◆ Prompt ◆
Locate each line in the entries below that contains the string "what", with case counting, and copy every such line.

◆ Recorded information ◆

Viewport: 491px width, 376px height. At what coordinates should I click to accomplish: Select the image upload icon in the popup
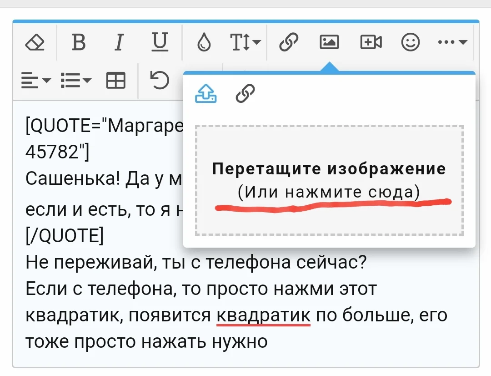(x=205, y=94)
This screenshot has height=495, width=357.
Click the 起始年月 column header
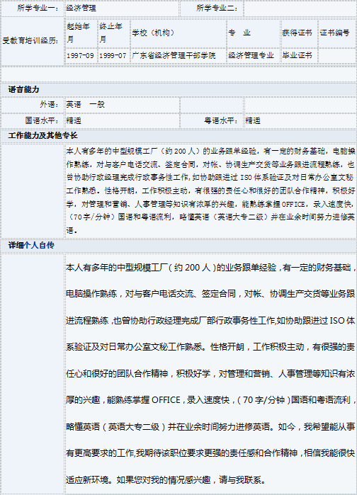point(79,33)
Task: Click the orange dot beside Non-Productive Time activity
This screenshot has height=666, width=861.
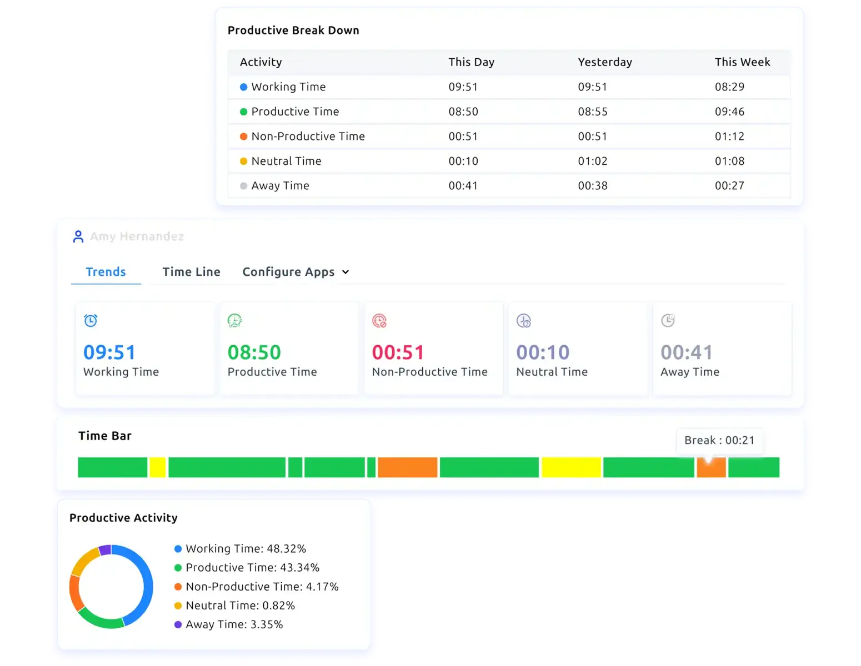Action: pos(243,136)
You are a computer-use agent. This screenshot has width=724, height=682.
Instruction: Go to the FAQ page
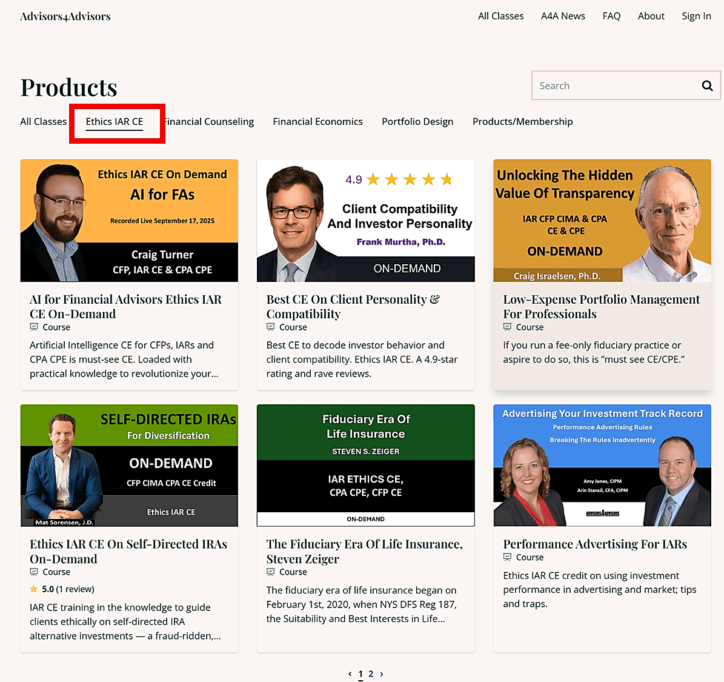611,16
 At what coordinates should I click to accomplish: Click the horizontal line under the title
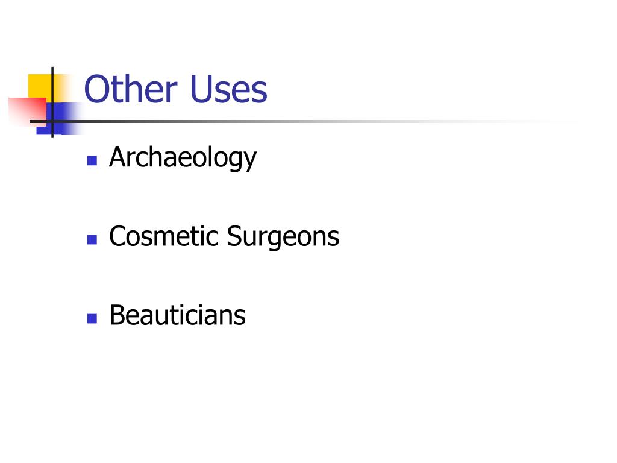pyautogui.click(x=303, y=121)
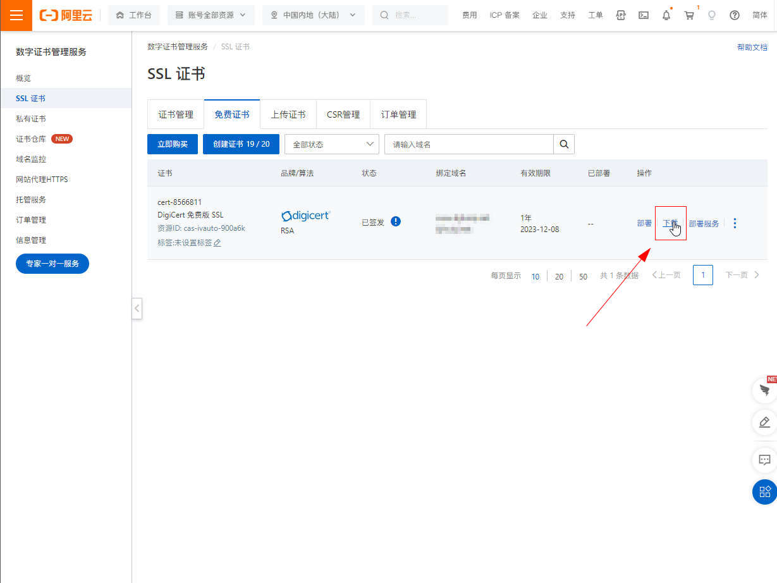777x583 pixels.
Task: Click the search magnifier button for domains
Action: (x=564, y=144)
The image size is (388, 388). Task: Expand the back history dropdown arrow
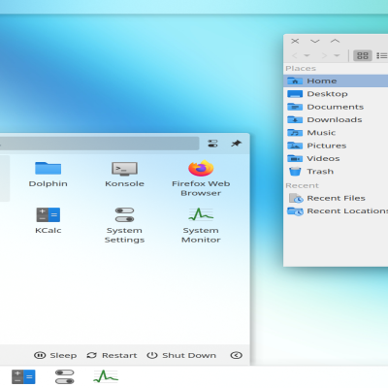307,55
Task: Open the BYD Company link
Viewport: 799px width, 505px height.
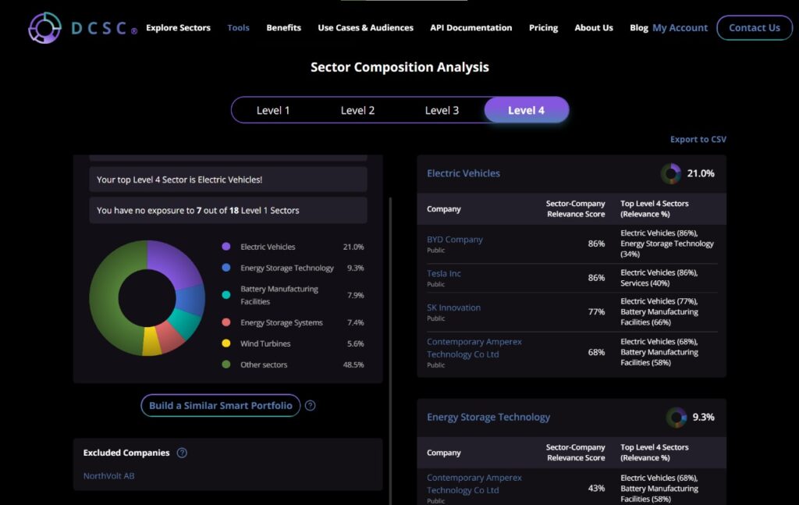Action: tap(455, 240)
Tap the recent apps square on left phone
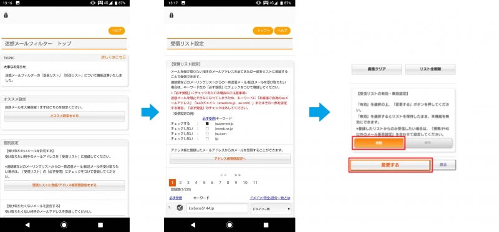The image size is (499, 232). click(100, 225)
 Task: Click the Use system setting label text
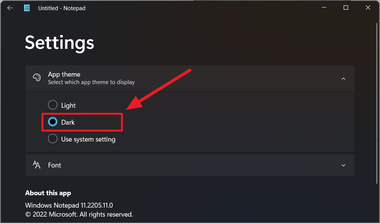tap(88, 140)
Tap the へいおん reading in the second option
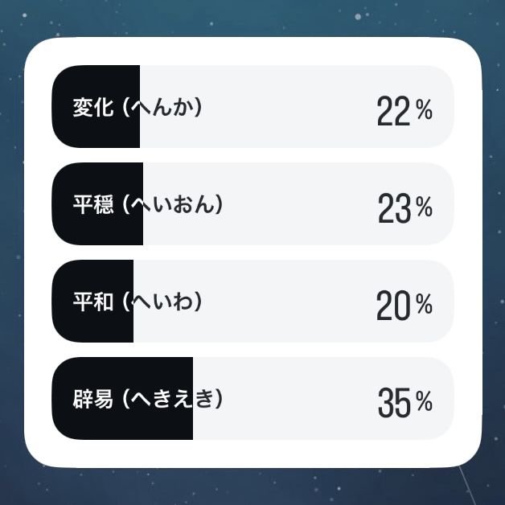Viewport: 505px width, 505px height. pyautogui.click(x=173, y=204)
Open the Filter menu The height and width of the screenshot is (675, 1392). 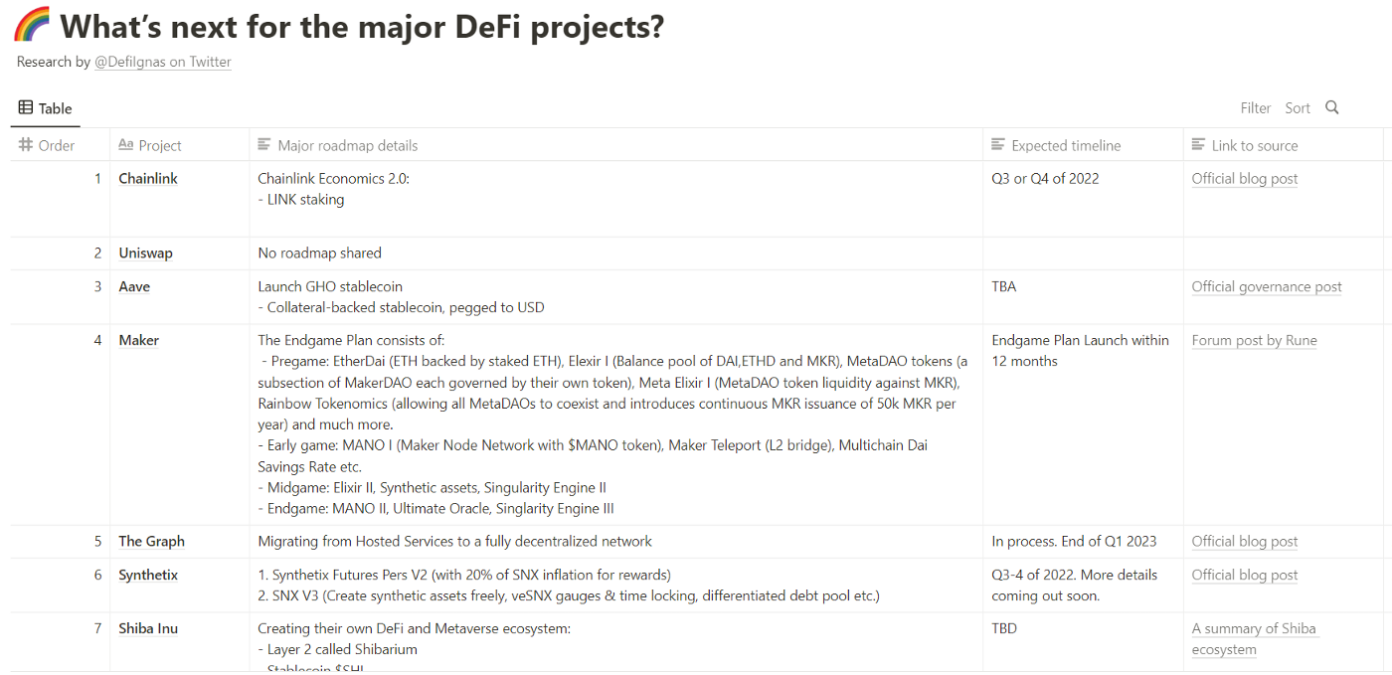click(x=1256, y=107)
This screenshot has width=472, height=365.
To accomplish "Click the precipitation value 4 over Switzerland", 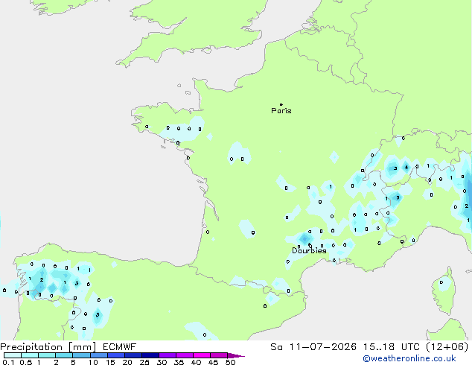I will [x=406, y=168].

◆ The solution ◆
Viewport: 491px width, 376px height. At what coordinates should I click to accomplish: Select the image upload icon in the popup
 At what coordinates should I click to accomplish: Click the horizontal line under the title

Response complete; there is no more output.